During the last decades of the 20th century, there was increasing worldwide interest in the ancient story of Atlantis, an advanced Bronze Age civilization on an island that sank into the Atlantic Ocean. The artifacts and structures on and near the islands of western Cuba were in one of those regions theorized as the location of Atlantis. In late 1990s Russian-Canadian oceanographic engineer, Paulina Zelitsky, used underwater cameras to film structures at 2,200 feet (667m) under water which seem to be pyramids, plazas, mounds, and terraces.

The November 2002 issue of National Geographic contained an article on the discovery and speculated that the ruins were 6,000 years old. There was no scientific proof of the assigned date. The article inferred that only people from the Old World could have built such structures, and failed to mention the large structures being built in North America 6,000 years ago. None of the materials in the apparent structures have been brought to the surface for scientific dating. Little has been done since then to confirm the exact nature of the underwater structures.

In 2000 author Andrew Collins theorized that the mythical city of Atlantis was located near the Isle of Youth in Cuba, is book was entitled, “Gateway to Atlantis: The Search for the Source of a Lost Civilization.” The book speculated that catastrophic earthquakes and centuries of hurricanes had concealed the ruins of Atlantis. There is no similarity between the architecture of the Olmec Civilization and the contemporary Bronze Age cultures of Europe, but there is evidence of an advanced people living in permanent settlements in western Cuba.

During the past decade, anthropological research has tended to support the theory by Cuban archaeologists that their island was an ancient crossroads of advanced indigenous cultures. In 2005 the highly respected anthropology program at the University of Alabama carried out joint studies with Cuban archaeologists on several sites. It was determined that prior to being exterminated by Spanish invaders, the native peoples of Cuba were skilled farmers, who grew many varieties of fruits, vegetables and herbs now found in supermarkets around the world. They built some stone architecture, but tended to live in small villages so that the residents could maintain a sustainable relationship with the environment.

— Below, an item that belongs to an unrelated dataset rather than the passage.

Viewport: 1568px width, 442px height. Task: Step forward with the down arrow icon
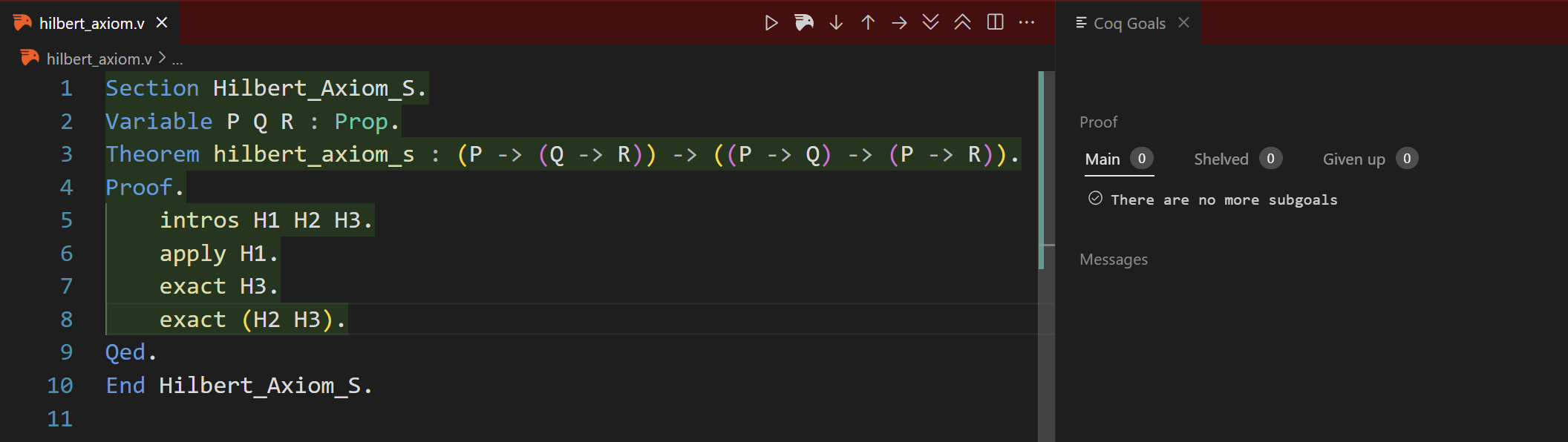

Since 2004 research by Native American scholars, funded by the Muscogee (Creek) Nation, Perdido Bay Creek Tribe, the Lost Worlds Organization, the Florida Endowment for the Humanities and private philanthropists have found extensive evidence that support the Cuban theory of their island being a gateway between cultures. Maya words, cultural traditions AND DNA have been found in the Creek Indian mound builders of the Southeast.

Historians have also identified a once powerful people with many Mesoamerican traditions, known to the English as the Soque and the French as the Joque in South Carolina at the time of European contact. Remnants of the Soque joined with the Creeks and the Cherokees. There is an isolated band of Eastern Cherokees, known as the Snowbird Cherokees. They are called “moon faces” by the main body of the Cherokees, because many Snowbird families closely resemble the ancient stone sculptures of the Olmecs.

Until comprehensive archaeological studies are carried out along the western coast of Cuba, the possibility of a lost civilization being there must remain in the realm of speculation. Cuba’s economy is transforming, but still can not afford the expenditure of such a massive undertaking. The most likely model for a large scale archeological study to take place would be similar to the University of Alabama’s joint project with Cuban archaeologists. Perhaps several universities from several nations could be involved. Whatever transpires in the future, it is clear that the history book on the native peoples of the Western Hemisphere is yet to be completed.